Information
- Grades: 6-12
- Gender: Boys

= Young Men's Preparatory Academy =

School in Florida, United States

 Young Men's Preparatory Academy is a public, single-gender preparatory school located in Miami, Florida, United States. It is a part of Miami-Dade County Public Schools (MDCPS), and serves grades 6–12. It has a leadership curriculum based on The 7 Habits of Highly Effective Teens.

Laura Isensee and Michael Vasquez of the Miami Herald described the goal of the school as "to hone boys into young men, ready for college." Initially the school only had high school grades, but because Young Women's Preparatory Academy was a 6-12 school, the YMPA administration later decided to expand the school. In 2012 the sixth grade was added, and middle school grades were subsequently included.

==Operations==
The school uniforms of Young Men's Preparatory Academy have and include: brown or black-colored shoes, khaki pants, light blue, logo dress shirt (whether short sleeved or long sleeved), red, school logo tie, and a school logo blazer.

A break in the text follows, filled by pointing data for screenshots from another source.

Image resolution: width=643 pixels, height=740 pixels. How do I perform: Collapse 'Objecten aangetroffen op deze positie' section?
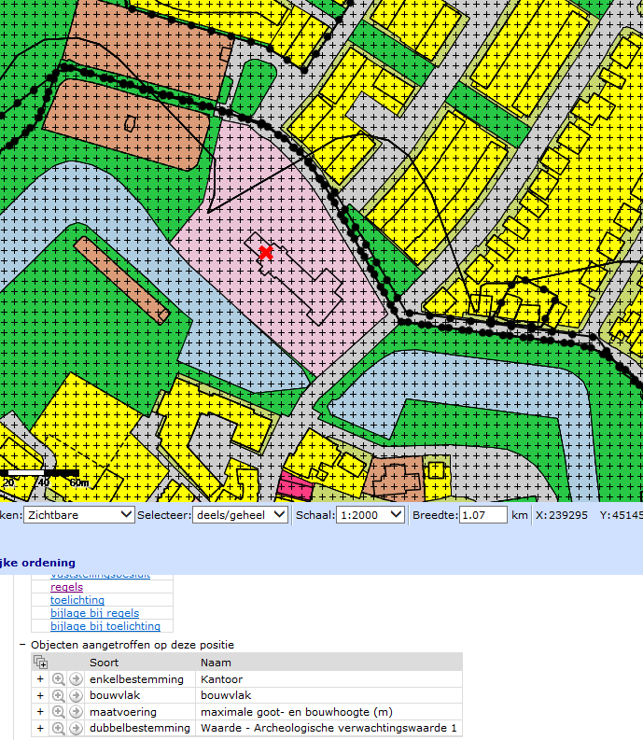(x=22, y=645)
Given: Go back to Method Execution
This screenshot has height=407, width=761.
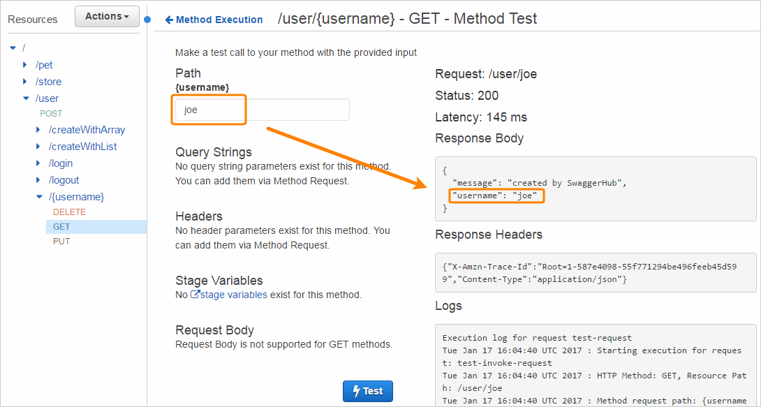Looking at the screenshot, I should pos(214,20).
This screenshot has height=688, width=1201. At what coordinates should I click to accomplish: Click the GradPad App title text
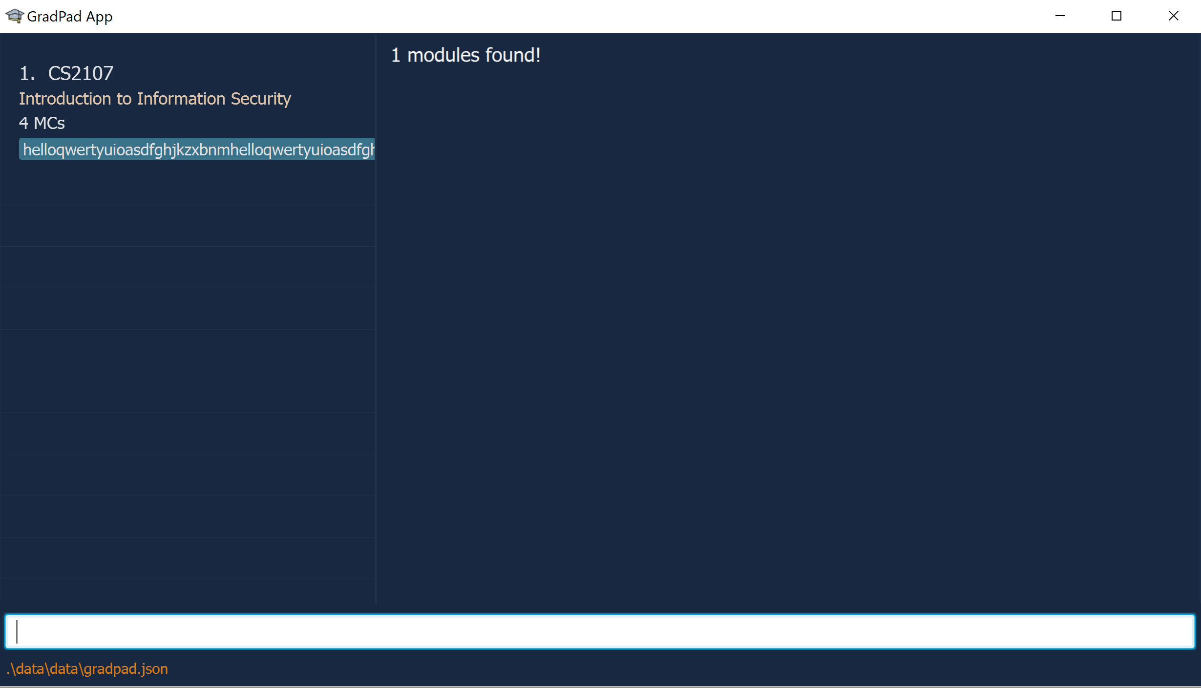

The school does not offer athletics.

MDCPS does not provide transportation to and from this school.

==Academic performance==
As of 2012, over 90% of its graduates had been accepted to colleges and universities.

==Student body==
As of 2012 there were over 140 students, an enrollment Isensee and Vasquez attributed to the lack of athletics and transportation and the difficulty of recruiting boys; they characterized the enrollment number as low in number. Then principal Leonard Ruan stated in 2012 that the boys at the school were more likely to take risks in regards to gaining leadership and school-related positions compared to boys at coeducational schools.